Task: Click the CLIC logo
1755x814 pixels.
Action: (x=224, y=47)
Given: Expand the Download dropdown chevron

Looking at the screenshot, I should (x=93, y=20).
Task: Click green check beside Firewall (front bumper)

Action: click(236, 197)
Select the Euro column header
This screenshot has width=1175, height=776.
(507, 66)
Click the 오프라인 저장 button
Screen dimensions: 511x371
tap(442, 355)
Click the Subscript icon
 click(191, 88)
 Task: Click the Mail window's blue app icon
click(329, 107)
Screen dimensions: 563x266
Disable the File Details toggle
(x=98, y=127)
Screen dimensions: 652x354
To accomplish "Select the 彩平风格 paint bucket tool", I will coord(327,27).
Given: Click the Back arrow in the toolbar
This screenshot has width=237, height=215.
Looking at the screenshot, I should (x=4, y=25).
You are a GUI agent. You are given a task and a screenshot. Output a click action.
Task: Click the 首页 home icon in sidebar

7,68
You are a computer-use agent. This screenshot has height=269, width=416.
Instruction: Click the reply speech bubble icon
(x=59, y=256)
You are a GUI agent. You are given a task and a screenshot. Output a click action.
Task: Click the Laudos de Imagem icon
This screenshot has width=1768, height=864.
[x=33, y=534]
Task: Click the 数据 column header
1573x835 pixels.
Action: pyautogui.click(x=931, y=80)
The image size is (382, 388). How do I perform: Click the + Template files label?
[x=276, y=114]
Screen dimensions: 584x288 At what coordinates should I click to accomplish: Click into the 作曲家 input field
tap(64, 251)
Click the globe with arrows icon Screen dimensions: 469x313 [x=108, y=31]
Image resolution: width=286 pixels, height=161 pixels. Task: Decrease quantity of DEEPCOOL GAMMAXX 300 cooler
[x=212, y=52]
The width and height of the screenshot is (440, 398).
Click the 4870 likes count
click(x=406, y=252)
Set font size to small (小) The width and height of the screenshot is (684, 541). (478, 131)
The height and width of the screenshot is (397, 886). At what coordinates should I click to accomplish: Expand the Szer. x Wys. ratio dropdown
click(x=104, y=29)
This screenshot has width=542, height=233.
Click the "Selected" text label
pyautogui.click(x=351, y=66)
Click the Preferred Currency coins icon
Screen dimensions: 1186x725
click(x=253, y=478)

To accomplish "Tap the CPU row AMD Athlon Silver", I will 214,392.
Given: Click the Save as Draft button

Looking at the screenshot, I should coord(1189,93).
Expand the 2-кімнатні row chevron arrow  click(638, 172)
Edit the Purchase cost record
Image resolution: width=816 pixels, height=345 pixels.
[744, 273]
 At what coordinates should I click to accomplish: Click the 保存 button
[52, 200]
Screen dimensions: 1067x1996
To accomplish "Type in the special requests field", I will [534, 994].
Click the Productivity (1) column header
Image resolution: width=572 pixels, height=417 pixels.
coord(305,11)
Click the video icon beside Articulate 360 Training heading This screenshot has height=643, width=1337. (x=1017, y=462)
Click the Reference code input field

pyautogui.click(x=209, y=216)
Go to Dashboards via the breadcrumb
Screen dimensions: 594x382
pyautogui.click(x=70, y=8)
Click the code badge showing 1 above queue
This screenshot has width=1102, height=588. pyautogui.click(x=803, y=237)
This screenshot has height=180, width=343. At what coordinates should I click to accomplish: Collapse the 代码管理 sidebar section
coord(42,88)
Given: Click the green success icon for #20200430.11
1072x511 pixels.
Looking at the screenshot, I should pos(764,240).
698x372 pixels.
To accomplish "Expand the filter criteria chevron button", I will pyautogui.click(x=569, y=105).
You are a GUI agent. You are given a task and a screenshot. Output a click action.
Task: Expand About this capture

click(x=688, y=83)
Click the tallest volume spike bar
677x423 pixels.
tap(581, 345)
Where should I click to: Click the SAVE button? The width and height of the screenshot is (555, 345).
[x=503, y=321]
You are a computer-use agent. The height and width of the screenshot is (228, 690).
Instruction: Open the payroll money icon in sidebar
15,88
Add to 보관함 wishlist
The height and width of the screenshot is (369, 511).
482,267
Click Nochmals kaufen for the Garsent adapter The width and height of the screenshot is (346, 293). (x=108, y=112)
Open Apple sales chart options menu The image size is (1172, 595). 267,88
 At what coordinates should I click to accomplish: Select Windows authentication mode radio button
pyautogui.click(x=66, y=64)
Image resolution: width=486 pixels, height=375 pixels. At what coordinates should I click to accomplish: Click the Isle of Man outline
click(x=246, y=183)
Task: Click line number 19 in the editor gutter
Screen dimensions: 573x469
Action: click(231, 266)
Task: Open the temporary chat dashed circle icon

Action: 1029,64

== TASK DIRECTIONS ==
Top to bottom, transcribe every line above exactly.

== SOLUTION TO THIS PROBLEM ==
Task: Click the CLIC logo
1755x814 pixels.
Action: (x=224, y=47)
Given: Expand the Download dropdown chevron

Looking at the screenshot, I should (x=93, y=20).
Task: Click green check beside Firewall (front bumper)

Action: click(236, 197)
Select the Euro column header
This screenshot has width=1175, height=776.
(507, 66)
Click the 오프라인 저장 button
Screen dimensions: 511x371
tap(442, 355)
Click the Subscript icon
 click(191, 88)
 Task: Click the Mail window's blue app icon
click(329, 107)
Screen dimensions: 563x266
Disable the File Details toggle
(x=98, y=127)
Screen dimensions: 652x354
To accomplish "Select the 彩平风格 paint bucket tool", I will coord(327,27).
Given: Click the Back arrow in the toolbar
This screenshot has width=237, height=215.
Looking at the screenshot, I should (x=4, y=25).
You are a GUI agent. You are given a task and a screenshot. Output a click action.
Task: Click the 首页 home icon in sidebar

7,68
You are a computer-use agent. This screenshot has height=269, width=416.
Instruction: Click the reply speech bubble icon
(x=59, y=256)
You are a GUI agent. You are given a task and a screenshot. Output a click action.
Task: Click the Laudos de Imagem icon
This screenshot has width=1768, height=864.
[x=33, y=534]
Task: Click the 数据 column header
1573x835 pixels.
Action: pyautogui.click(x=931, y=80)
The image size is (382, 388). How do I perform: Click the + Template files label?
[x=276, y=114]
Screen dimensions: 584x288 At what coordinates should I click to accomplish: Click into the 作曲家 input field
tap(64, 251)
Click the globe with arrows icon Screen dimensions: 469x313 [x=108, y=31]
Image resolution: width=286 pixels, height=161 pixels. Task: Decrease quantity of DEEPCOOL GAMMAXX 300 cooler
[x=212, y=52]
The width and height of the screenshot is (440, 398).
Click the 4870 likes count
click(x=406, y=252)
Set font size to small (小) The width and height of the screenshot is (684, 541). (478, 131)
The height and width of the screenshot is (397, 886). At what coordinates should I click to accomplish: Expand the Szer. x Wys. ratio dropdown
click(x=104, y=29)
This screenshot has width=542, height=233.
Click the "Selected" text label
pyautogui.click(x=351, y=66)
Click the Preferred Currency coins icon
Screen dimensions: 1186x725
click(x=253, y=478)

To accomplish "Tap the CPU row AMD Athlon Silver", I will 214,392.
Given: Click the Save as Draft button

Looking at the screenshot, I should coord(1189,93).
Expand the 2-кімнатні row chevron arrow  click(638, 172)
Edit the Purchase cost record
Image resolution: width=816 pixels, height=345 pixels.
[744, 273]
 At what coordinates should I click to accomplish: Click the 保存 button
[52, 200]
Screen dimensions: 1067x1996
To accomplish "Type in the special requests field", I will [534, 994].
Click the Productivity (1) column header
Image resolution: width=572 pixels, height=417 pixels.
coord(305,11)
Click the video icon beside Articulate 360 Training heading This screenshot has height=643, width=1337. (x=1017, y=462)
Click the Reference code input field

pyautogui.click(x=209, y=216)
Go to Dashboards via the breadcrumb
Screen dimensions: 594x382
pyautogui.click(x=70, y=8)
Click the code badge showing 1 above queue
This screenshot has width=1102, height=588. pyautogui.click(x=803, y=237)
This screenshot has height=180, width=343. At what coordinates should I click to accomplish: Collapse the 代码管理 sidebar section
coord(42,88)
Given: Click the green success icon for #20200430.11
1072x511 pixels.
Looking at the screenshot, I should pos(764,240).
698x372 pixels.
To accomplish "Expand the filter criteria chevron button", I will pyautogui.click(x=569, y=105).
You are a GUI agent. You are given a task and a screenshot. Output a click action.
Task: Expand About this capture

click(x=688, y=83)
Click the tallest volume spike bar
677x423 pixels.
tap(581, 345)
Where should I click to: Click the SAVE button? The width and height of the screenshot is (555, 345).
[x=503, y=321]
You are a computer-use agent. The height and width of the screenshot is (228, 690).
Instruction: Open the payroll money icon in sidebar
15,88
Add to 보관함 wishlist
The height and width of the screenshot is (369, 511).
482,267
Click Nochmals kaufen for the Garsent adapter The width and height of the screenshot is (346, 293). (x=108, y=112)
Open Apple sales chart options menu The image size is (1172, 595). 267,88
 At what coordinates should I click to accomplish: Select Windows authentication mode radio button
pyautogui.click(x=66, y=64)
Image resolution: width=486 pixels, height=375 pixels. At what coordinates should I click to accomplish: Click the Isle of Man outline
click(x=246, y=183)
Task: Click line number 19 in the editor gutter
Screen dimensions: 573x469
Action: click(231, 266)
Task: Open the temporary chat dashed circle icon

Action: 1029,64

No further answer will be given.